En 1923, au large de Cherbourg, dans l’île de Mortes-Frontières, Hazel, jeune fille pure et innocente, écoute avec délices les histoires du Capitaine Omer Loncours, vieux rabougri à la silhouette de Nosferatu, qui l’héberge dans sa prison dorée. Il lui raconte «ses combats contre des pirates patagons ou ses aventures de forceur de blocus en mer de Chine», la couvre de cadeaux, de soins, et d’un peu trop d’amour. Leur étrange vie de couple bascule lorsque Françoise Chavaigne, infirmière à Noud, village de l’autre rive, est convoquée par Loncours pour prendre soin de la petite, cadette de son bienfaiteur de plus de cinquante-quatre ans.

«Quand Françoise découvrit le visage de la jeune fille, elle ressentit un choc d’une violence extrême. Fidèle aux instructions qu’elle avait reçues, elle n’en laissa rien paraître.» Que cache Hazel? L’infirmière l’interroge, inspecte le château, et découvre qu’il n’y a sur ses murs aucun miroir, aucune surface réfléchissante. Que se passe-t-il sur cette île? Qui est Loncours? Qui est cette jeune fille… qui n’a jamais vu son reflet?

L’enquête de Françoise Chavaigne vire, comme dans tous les romans d’Amélie Nothomb, à la joute verbale à l’issue de laquelle l’un des personnages devra sortir victorieux. La jeune infirmière voudra tout savoir de cette étrange existence à laquelle elle a été conviée, et dont elle ne pourra rester une simple spectatrice. Alors que le vieillard surveille tout de ses allées et venues, de ses paroles, de ses conversations avec Hazel, l’infirmière devra user de ruses et d’audace pour arriver à tirer au clair cette sinistre comédie.

Brodant sur le thème de la captivité, de la beauté et de la laideur, de la jeunesse et de la vieillesse, du bourreau et de la victime,

Amélie Nothomb ne tire pas les conclusions auxquelles on s’attend, bien évidemment.

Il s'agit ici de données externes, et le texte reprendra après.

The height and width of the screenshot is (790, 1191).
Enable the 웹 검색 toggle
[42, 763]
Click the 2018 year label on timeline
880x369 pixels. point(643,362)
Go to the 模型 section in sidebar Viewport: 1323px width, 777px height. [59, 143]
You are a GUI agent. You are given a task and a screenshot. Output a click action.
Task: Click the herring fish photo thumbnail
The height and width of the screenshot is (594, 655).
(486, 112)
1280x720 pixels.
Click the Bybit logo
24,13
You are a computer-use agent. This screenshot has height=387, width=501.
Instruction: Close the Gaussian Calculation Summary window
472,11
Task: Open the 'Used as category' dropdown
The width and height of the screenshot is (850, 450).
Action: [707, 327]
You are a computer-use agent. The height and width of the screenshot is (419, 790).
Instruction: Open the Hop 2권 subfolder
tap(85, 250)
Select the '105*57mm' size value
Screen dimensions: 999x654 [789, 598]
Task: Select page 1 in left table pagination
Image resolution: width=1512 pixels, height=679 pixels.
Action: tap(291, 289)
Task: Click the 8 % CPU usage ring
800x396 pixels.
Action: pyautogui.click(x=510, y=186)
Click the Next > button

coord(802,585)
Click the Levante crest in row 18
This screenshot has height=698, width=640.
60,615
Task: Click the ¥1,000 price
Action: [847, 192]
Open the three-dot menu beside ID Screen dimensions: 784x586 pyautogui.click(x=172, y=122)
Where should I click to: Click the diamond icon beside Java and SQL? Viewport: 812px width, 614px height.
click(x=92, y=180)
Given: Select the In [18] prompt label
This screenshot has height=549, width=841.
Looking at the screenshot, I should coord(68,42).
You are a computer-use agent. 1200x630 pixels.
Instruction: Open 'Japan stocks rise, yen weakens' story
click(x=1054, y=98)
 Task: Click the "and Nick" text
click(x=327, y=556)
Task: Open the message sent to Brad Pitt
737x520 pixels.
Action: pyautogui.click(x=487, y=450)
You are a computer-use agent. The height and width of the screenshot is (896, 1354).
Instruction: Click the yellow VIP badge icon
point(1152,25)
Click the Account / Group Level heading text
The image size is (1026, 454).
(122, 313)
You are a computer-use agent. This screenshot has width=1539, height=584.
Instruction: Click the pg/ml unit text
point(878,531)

Évoquant parfois son précédent roman, Attentat, Mercure est un récit plus achevé sur le plan formel; les dialogues sont plus incisifs, les personnages plus fantasmatiques, plus colorés. Nothomb tisse de jolies métaphores autour de ses obsessions que sont le temps, la destruction (et l’autodestruction), la détention, la psychologie, la littérature. «Selon moi, ce qui rend la prison intéressante, ce sont les efforts que déploie le détenu pour s’en évader.»
Quand Françoise devient la seconde victime de Loncours, elle n’a de cesse de dévorer les romans qui hantent le château, donnant l’occasion à l’auteure de disserter, entre autres, sur Stendhal et La Chartreuse de Parme avec humour et fantaisie. Mais, même si la lecture de Mercure fut un moment de grand plaisir, je ne peux m’empêcher de trouver qu’Amélie Nothomb récrit un peu Attentat, Les Catilinaires, et même Hygiène de l’assassin. Mais qu’importe: dût-elle tourner en rond, je tournerai avec elle encore longtemps…

Mercure
d’Amélie Nothomb
Éd. Albin Michel, 1998, 226 p.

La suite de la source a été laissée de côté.